[Screenshot grounding data]
[Start of Attachment]
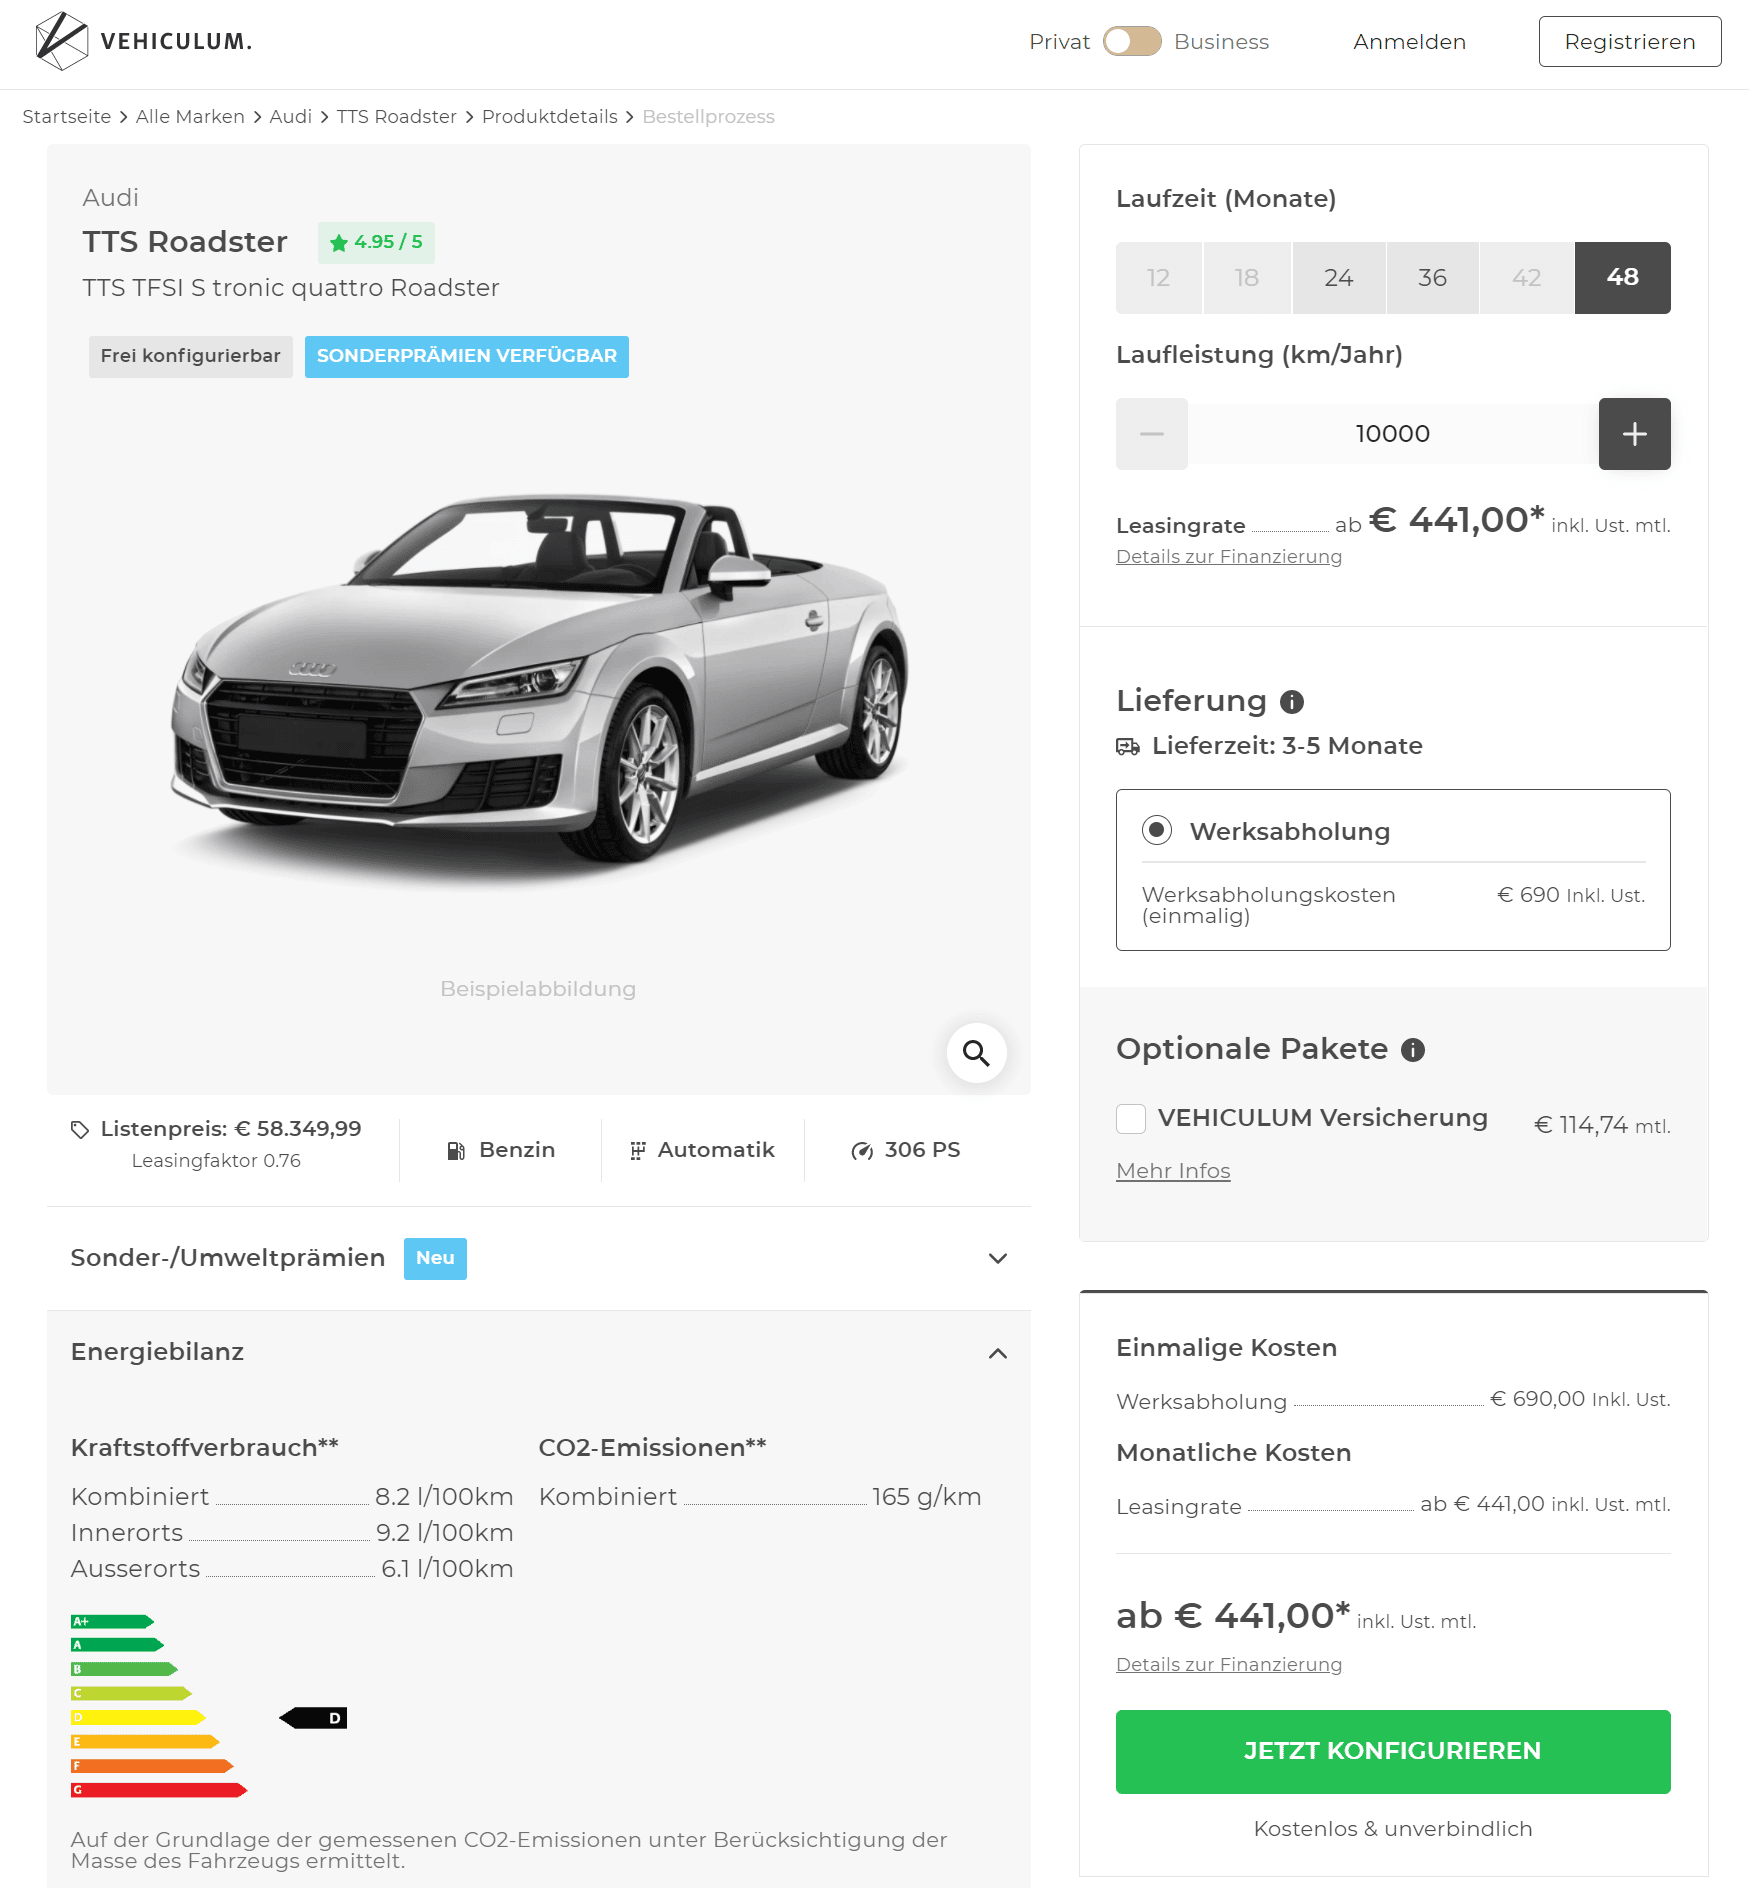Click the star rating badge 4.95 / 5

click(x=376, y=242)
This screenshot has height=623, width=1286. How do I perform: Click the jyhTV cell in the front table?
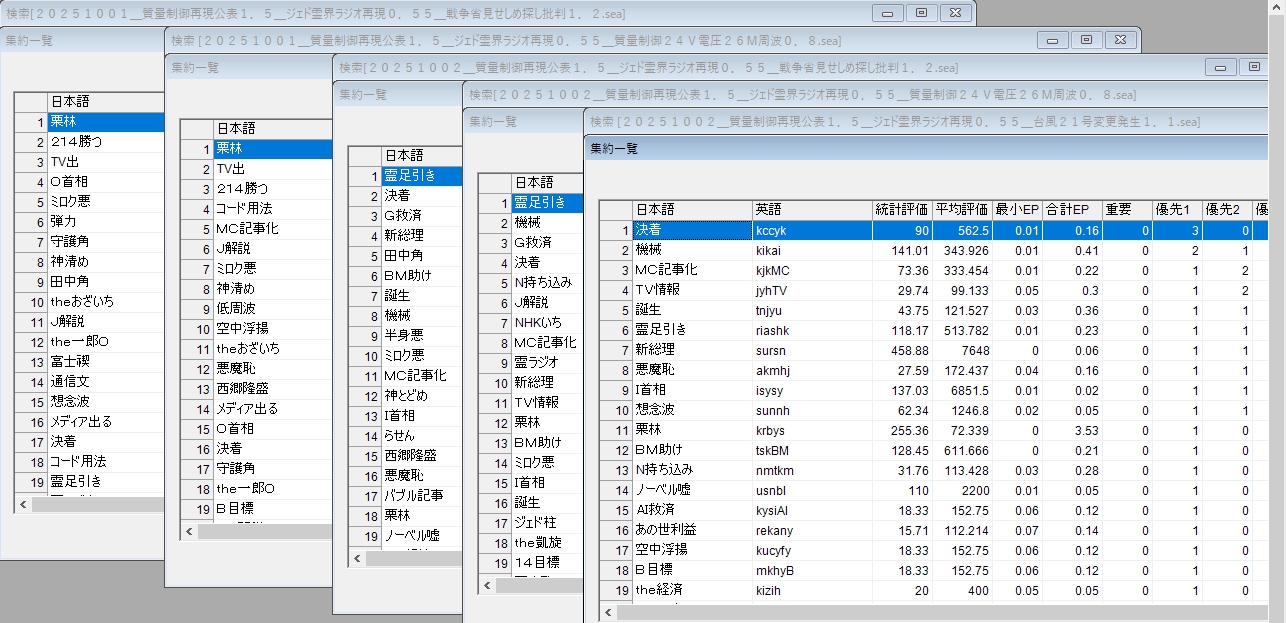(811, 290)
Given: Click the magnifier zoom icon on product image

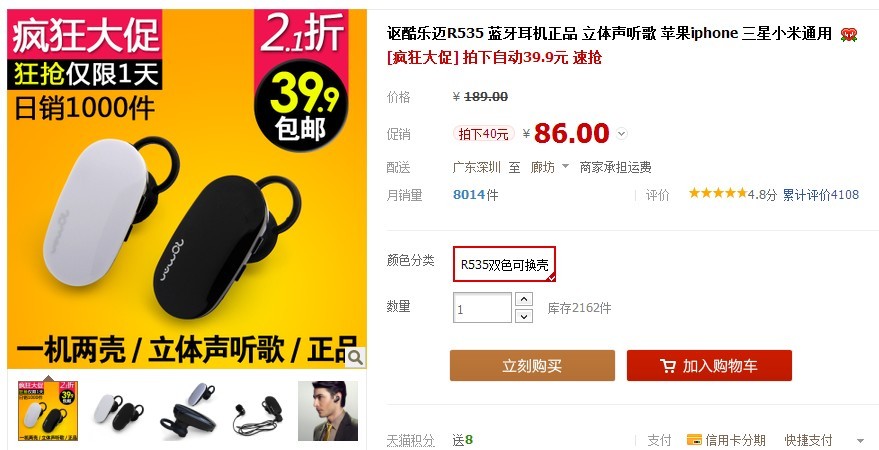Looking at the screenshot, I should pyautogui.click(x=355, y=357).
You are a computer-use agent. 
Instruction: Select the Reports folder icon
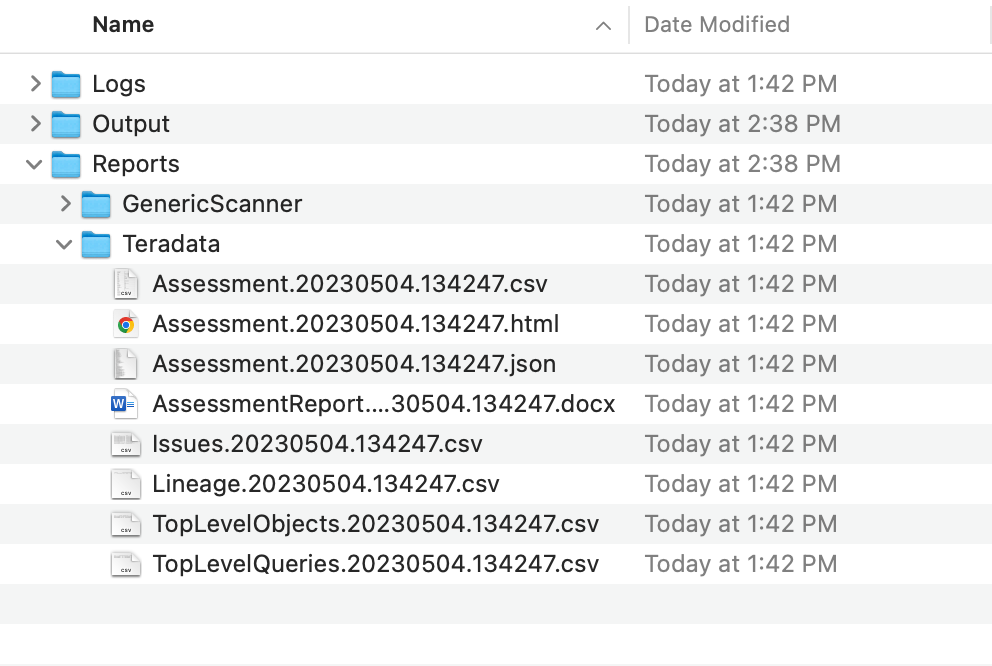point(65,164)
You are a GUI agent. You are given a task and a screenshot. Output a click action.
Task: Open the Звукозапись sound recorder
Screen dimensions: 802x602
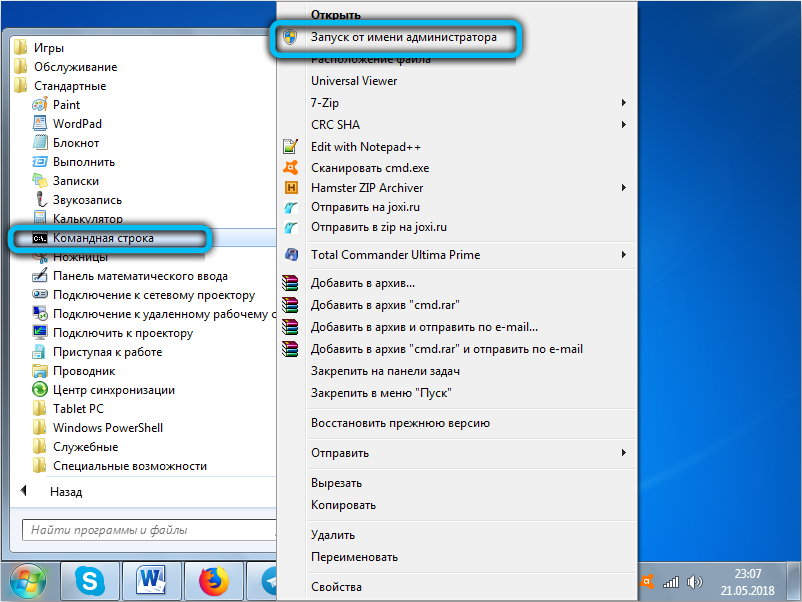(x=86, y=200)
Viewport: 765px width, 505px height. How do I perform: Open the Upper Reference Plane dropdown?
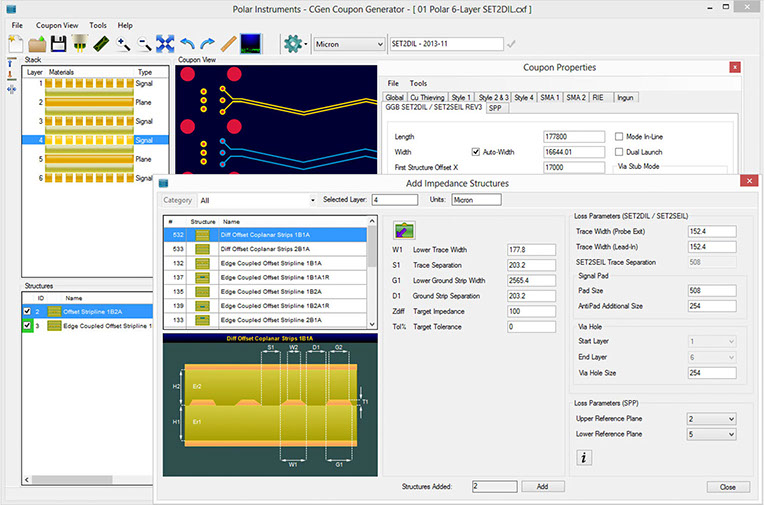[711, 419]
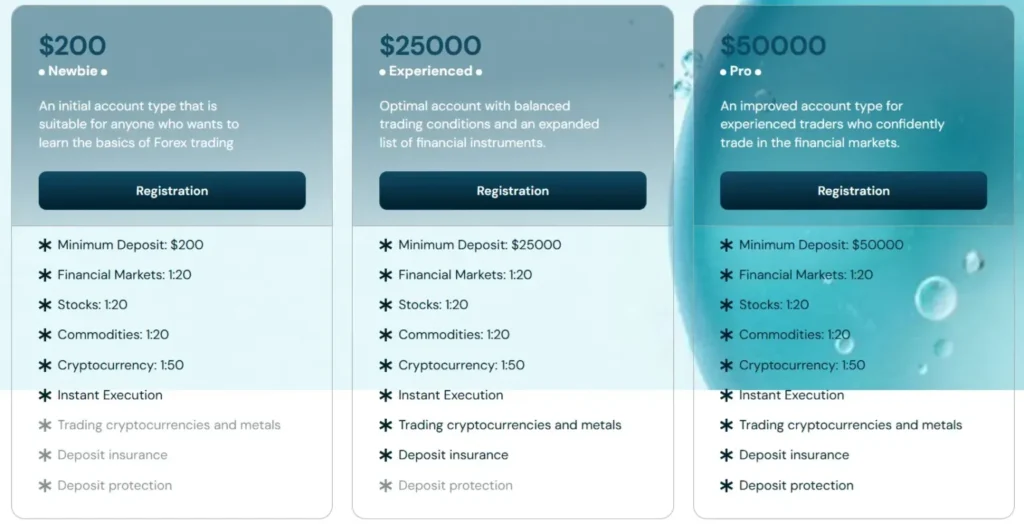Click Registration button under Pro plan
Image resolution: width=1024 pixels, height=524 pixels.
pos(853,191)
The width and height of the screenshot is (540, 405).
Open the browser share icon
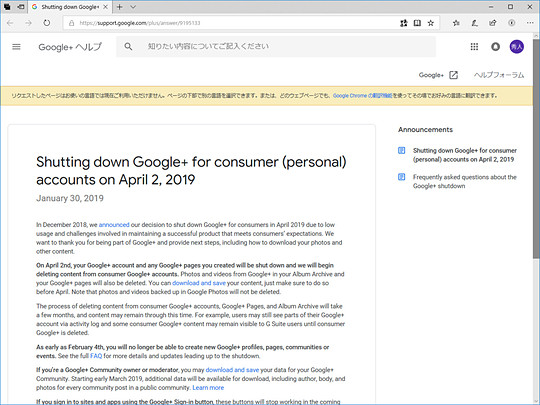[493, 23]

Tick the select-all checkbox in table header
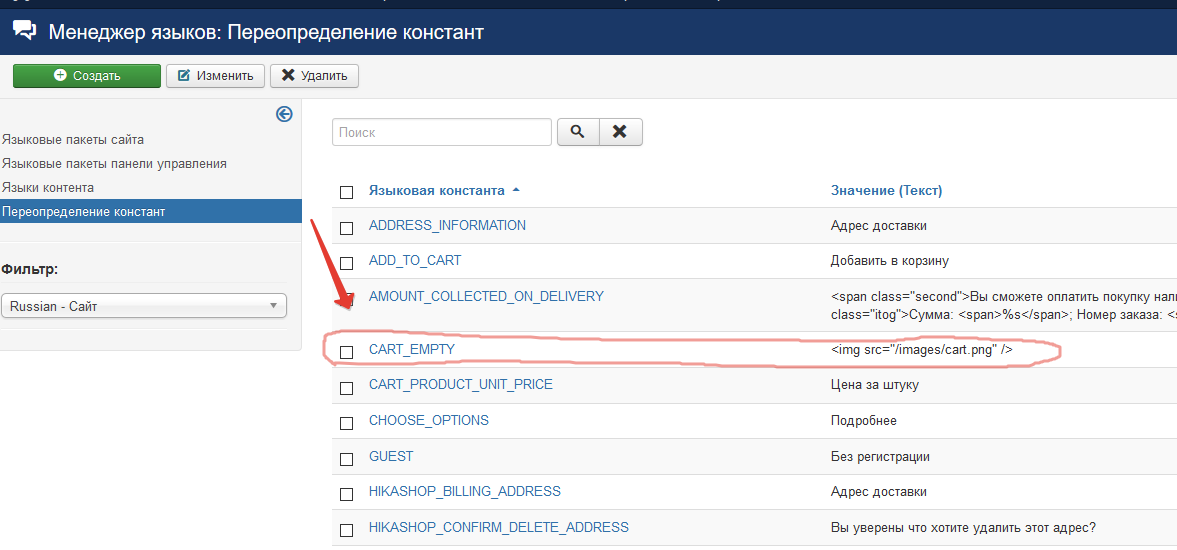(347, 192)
[End of Attachment]
* EXERCISE *
Check each line of the records for "agent" and copy the ones that contain it.

* ANSWER TO THE EXERCISE *
You are a computer-use agent. 
You are a GUI agent. You are given a task and a screenshot. Output a click action.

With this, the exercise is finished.